Purtroppo questa intuizione autenticamente rivoluzionaria è durata il tempo di un baleno ed è stata rapidamente fagocitata dall’ortodossia del pensiero patriarcale (psicanalitico e non) fino all’avvento del femminismo la cui critica della teoria psicanalitica (ma non del metodo psicanalitico in sé) è stata radicale. Mentre nei paesi anglosassoni, molti psicanalisti e soprattutto psicanaliste hanno accolto i contributi della critica femminista, in Italia ciò non è avvenuto. In Italia la parola “femminista” è un insulto e lo psicanalista aspira a porsi come unico interprete e arbitro del desiderio femminile nei modi che abbiamo appena visto. 

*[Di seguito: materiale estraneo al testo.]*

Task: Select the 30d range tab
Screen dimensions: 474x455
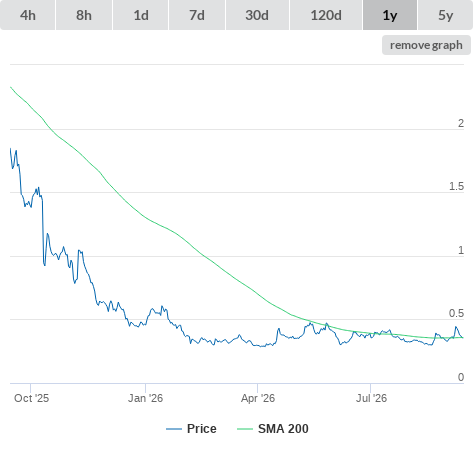Action: (257, 15)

La cosa è molto grave: far parlare il sintomo significa mettere a nudo le condizioni sociali che l’hanno creato, non significa cercare di dissimularlo raccomandando un giusto equilibrio tra aggressore (uomo) e aggredito (donna). Non significa negare la violenza di genere e dare a intendere a una donna che il suo compagno è da comprendere e da compatire perché sottrarsi al suo controllo gli creerebbe una devastante deprivazione. Con questo tipo di interpretazione, la psicanalisi dimostra ancora una volta di mettersi dalla parte del più forte: si erige come sempre in difesa del desiderio maschile e quindi di fallisce miseramente il suo compito.